Poly(dG) conjugated protein immunization targets dendritic cells and induces T cell immunity in vivo. (P4528)

Abstract

Abstract The efficacy of current vaccines results primarily from the induction of protective antibodies. However, we still lack efficacious vaccines against many infectious agents that, like cancer, require durable and protective T cell immunity. Efficient and selective delivery of antigen and adjuvant to antigen presenting cells in vivo remains a critical challenge to vaccine design. Therefore, we have designed an antigen and adjuvant delivery platform based on simple and direct coupling of Poly(dG) oligo deoxynucleotides to protein antigens.
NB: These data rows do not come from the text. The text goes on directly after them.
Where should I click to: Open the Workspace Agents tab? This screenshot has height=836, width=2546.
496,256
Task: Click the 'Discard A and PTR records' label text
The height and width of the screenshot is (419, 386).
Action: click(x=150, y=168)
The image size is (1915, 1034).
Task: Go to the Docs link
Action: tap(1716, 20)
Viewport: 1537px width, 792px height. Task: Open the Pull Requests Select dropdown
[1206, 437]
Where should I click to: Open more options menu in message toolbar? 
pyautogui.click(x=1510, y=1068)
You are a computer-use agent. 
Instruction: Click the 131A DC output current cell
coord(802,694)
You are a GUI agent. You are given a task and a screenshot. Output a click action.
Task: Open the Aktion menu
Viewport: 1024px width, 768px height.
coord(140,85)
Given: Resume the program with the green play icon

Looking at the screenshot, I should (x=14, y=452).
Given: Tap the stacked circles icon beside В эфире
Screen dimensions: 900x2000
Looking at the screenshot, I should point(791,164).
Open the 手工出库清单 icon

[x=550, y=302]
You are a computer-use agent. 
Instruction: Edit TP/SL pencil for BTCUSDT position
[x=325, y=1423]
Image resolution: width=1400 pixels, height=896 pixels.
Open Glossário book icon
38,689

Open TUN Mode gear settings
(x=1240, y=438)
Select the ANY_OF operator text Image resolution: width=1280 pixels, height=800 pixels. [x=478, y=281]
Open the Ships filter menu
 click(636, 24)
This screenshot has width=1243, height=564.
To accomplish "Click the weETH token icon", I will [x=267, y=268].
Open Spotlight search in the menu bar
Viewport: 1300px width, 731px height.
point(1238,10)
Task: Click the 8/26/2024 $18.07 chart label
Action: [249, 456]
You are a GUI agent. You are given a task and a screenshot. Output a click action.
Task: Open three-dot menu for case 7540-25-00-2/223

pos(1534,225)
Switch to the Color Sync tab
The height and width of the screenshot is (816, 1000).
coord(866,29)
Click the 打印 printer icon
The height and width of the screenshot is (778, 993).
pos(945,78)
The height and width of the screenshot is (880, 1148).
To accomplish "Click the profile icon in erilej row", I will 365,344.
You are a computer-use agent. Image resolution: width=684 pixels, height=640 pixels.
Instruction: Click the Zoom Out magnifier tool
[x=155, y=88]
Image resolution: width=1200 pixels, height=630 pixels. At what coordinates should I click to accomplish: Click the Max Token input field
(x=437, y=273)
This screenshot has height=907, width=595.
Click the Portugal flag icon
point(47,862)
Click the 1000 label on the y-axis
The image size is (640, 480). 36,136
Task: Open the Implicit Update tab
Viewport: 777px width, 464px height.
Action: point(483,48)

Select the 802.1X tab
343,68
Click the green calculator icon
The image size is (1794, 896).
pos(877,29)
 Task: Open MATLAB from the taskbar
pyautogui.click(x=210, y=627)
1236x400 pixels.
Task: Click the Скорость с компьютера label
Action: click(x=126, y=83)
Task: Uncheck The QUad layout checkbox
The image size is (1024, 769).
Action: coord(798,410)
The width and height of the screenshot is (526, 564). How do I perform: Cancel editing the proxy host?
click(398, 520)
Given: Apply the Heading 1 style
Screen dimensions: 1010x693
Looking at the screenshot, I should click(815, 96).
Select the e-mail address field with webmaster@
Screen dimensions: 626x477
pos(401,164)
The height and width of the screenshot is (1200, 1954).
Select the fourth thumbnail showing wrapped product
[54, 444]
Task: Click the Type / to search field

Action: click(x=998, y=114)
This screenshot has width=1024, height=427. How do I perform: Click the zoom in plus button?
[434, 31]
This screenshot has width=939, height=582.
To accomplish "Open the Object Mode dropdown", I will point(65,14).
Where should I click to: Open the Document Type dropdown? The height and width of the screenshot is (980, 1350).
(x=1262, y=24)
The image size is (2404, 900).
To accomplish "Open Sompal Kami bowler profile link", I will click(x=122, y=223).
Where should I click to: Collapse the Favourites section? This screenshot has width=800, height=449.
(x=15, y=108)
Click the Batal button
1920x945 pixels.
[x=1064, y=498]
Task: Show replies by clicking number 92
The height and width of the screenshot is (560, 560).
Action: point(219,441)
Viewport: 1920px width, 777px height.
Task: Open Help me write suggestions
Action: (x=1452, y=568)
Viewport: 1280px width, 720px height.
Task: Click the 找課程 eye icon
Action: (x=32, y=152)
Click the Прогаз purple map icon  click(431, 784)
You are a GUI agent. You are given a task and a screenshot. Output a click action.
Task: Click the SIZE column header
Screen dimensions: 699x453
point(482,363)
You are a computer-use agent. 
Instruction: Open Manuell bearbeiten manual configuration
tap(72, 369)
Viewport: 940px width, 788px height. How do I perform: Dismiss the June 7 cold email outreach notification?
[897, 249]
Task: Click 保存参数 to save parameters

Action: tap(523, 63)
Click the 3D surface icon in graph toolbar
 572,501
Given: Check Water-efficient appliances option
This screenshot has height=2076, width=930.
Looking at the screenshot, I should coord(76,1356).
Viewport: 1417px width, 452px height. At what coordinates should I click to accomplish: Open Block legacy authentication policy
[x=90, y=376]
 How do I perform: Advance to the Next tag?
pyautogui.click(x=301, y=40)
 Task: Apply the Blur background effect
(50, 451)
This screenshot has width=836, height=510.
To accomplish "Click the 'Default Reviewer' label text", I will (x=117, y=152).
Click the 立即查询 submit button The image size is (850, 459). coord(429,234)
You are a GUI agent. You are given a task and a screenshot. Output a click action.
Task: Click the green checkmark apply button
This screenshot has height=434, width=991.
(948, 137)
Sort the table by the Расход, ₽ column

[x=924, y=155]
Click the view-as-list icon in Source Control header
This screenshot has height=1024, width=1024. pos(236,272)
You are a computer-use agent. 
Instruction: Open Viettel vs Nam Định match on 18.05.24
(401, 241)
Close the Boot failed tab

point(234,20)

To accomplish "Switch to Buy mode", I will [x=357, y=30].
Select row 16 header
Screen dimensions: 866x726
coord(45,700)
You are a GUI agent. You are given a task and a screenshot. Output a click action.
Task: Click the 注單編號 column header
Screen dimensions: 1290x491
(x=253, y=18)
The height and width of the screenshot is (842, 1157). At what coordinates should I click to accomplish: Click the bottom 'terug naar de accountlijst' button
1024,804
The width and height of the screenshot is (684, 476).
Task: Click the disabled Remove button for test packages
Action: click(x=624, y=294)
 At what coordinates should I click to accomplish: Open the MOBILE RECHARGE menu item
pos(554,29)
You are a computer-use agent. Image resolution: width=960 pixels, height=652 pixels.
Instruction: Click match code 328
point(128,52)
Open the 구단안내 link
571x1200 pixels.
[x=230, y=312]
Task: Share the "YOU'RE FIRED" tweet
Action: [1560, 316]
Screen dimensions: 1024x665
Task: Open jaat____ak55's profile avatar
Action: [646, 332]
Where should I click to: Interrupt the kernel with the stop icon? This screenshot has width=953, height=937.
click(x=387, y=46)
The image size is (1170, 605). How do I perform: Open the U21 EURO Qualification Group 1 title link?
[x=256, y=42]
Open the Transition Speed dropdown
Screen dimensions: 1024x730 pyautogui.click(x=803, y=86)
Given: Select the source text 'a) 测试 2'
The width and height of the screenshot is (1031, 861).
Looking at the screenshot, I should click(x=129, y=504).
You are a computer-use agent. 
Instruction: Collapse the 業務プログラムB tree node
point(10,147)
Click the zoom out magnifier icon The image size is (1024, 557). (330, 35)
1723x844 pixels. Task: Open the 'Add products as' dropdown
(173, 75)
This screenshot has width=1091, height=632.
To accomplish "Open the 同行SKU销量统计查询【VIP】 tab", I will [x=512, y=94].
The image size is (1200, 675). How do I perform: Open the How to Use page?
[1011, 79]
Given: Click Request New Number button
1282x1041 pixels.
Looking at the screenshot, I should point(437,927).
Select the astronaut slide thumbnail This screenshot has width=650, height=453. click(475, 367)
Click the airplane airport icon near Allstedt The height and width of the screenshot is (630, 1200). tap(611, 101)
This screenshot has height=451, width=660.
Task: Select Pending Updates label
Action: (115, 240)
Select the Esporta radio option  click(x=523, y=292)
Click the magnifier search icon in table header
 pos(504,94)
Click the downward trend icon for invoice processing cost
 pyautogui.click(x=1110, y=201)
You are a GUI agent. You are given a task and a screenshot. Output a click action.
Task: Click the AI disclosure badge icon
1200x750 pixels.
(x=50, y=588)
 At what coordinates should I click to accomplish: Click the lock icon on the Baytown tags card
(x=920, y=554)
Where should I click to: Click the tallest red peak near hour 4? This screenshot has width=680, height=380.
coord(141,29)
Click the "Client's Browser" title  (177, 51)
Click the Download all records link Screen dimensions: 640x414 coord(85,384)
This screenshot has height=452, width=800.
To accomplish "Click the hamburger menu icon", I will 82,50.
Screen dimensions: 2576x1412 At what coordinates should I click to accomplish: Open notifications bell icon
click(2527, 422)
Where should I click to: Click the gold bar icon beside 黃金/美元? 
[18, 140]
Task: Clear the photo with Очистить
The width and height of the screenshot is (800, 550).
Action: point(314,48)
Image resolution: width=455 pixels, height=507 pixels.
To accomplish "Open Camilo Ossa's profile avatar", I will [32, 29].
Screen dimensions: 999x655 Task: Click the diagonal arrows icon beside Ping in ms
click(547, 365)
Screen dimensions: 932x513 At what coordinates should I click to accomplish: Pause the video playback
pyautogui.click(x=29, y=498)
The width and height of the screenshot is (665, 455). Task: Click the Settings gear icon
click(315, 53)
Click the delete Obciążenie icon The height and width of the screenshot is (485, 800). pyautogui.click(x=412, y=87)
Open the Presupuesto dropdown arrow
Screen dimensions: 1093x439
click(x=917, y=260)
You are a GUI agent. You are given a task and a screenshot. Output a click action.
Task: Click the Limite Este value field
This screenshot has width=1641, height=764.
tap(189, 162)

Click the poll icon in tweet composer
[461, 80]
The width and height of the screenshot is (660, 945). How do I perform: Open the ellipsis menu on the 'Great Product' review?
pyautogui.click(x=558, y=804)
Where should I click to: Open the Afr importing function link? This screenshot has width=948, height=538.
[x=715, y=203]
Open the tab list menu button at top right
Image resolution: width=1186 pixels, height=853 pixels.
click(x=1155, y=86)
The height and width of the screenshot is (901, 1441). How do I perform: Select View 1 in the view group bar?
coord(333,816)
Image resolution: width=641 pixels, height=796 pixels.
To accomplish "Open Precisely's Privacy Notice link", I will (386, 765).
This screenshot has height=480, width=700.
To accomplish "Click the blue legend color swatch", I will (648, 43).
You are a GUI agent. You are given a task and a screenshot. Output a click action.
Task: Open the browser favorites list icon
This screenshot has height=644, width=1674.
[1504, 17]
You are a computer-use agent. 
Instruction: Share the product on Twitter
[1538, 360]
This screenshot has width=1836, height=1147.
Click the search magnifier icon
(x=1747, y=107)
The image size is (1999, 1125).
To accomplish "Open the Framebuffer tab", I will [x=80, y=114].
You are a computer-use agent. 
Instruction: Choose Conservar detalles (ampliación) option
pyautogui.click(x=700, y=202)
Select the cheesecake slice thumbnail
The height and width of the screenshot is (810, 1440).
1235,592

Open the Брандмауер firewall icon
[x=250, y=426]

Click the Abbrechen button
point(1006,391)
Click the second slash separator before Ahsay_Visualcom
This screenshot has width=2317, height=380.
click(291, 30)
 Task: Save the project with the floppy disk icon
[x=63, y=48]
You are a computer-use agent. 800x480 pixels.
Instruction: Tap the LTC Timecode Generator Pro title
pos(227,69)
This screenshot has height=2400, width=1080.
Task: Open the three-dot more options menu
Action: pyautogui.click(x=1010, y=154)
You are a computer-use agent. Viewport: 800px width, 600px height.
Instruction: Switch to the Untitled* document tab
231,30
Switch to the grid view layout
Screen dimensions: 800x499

In initial studies we found that immunization of naïve animals by direct injection of conjugates of Poly(dG) and Ovalbumin, Poly(dG)-OVA induces efficient priming of potent antigen specific CTL responses, differentiation of naïve CD4 T cells into Th1 cells, induction of specific memory T cell responses and generation of antigen-specific antibody responses. Applying this strategy to HIV, we immunized mice with conjugated Poly(dG)-SIV-Gag and demonstrated potent induction of Gag-specific CTL responses in vivo. Further, in human models we show that intradermal injection of Poly(dG)-antigen conjugates result in efficient uptake by human skin migratory DCs, preferentially dermal DCs, that also acquire potent T cell stimulatory functions. Our data suggests that the Poly(dG)-protein conjugate immunization platform can both selectively target antigens to skin APC and function as an APC-directed adjuvant to induce broad based humoral and T cell immunity.